Schneller als die Müllabfuhr

Elm Street, Toronto - Morgens halb sechs

Man muss sich schon sputen am frühen Morgen und wer zuerst kommt, der mahlt auch zuerst! Wenn man beim ersten Morgenlicht, solange der Verkehr noch schläft und die Verkehrsteilnehmer mit ihnen, einen Wach-auf-Spaziergang durch die Straßen Torontos macht, sind schon viele fleißige "Streetworker" unterwegs. Sie stauben ab, was die vergangene Nacht an Verborgenem enthüllt; die Vögel der Großstadt nähren sich am reich gedeckten Tisch, besser: auf dem Straßenbelag.

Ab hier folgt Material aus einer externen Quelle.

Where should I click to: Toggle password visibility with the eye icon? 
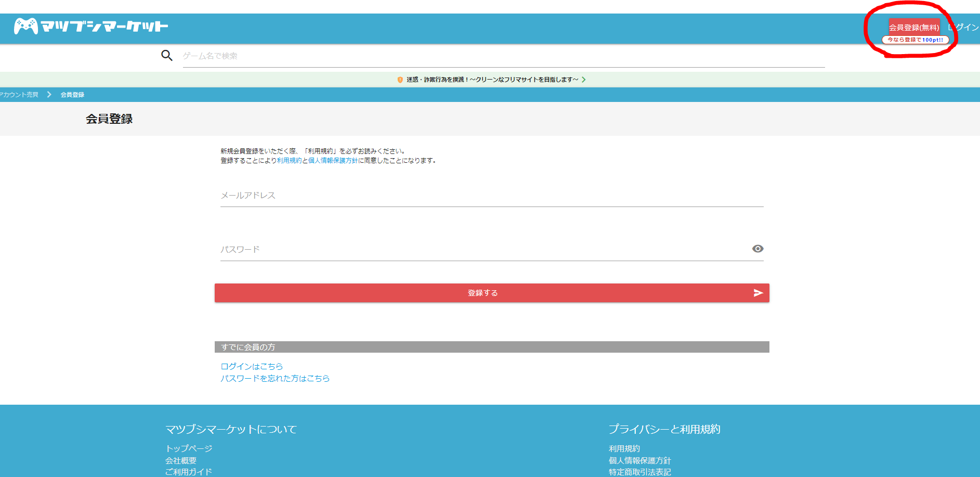coord(757,249)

Sie können es sich leisten, dabei in aller Ruhe mitten auf den Straßen ihrer Sammel- und Fressleidenschaft nachzugehen.

Überhaupt fällt auf, dass Toronto eine sehr saubere Stadt ist, etwas ungewohnt, dieser Eindruck, bei einer Riesenmetropole von zwei und ein halb Millionen Einwohnern allein in der Stadt selbst. Und erstaunlich, weil noch dazu ein gewaltiger Prozentsatz der Bewohner aus Immigranten der unterschiedlichsten Nationen besteht.

In Toronto sind Müllentsorgung und -Recycling ein Gemeinschaftsanliegen aller Einwohner, und, wie man sieht, selbst die fliegenden Bewohner scheinen sich dem anzuschließen.

Die Ordnungsliebe der Torontoer Bürger hat wohl, so vermute ich mal, mit den unglückseligen Ereignissen des Jahres 2003 zu tun, welche alle in einem einzigen Jahr über die Stadt hereingebrochen waren.

Zuerst kam der Ausbruch der SARS-Epidemie innerhalb der chinesischen Bevölkerung. Dann schlich sich ein todbringender Virus ein, der West Nile Virus, der von Mücken übertragen wird. Es folgte ein zweiter SARS-Ausbruch und dann der berüchtigte Blackout; ein Stromausfall legte die gesamte nordamerikanische Ostküste tagelang lahm. Dazu blieben die Touristen aus, weil sie zur damaligen Zeit Angst vor Terroranschlägen hatten. Obendrein streikte im Sommer die Müllabfuhr bei 30° C und einer ziemlich hohen Luftfeuchtigkeit. Mindestens auf den Fischmärkten verging da vielen Leuten endgültig das Lachen!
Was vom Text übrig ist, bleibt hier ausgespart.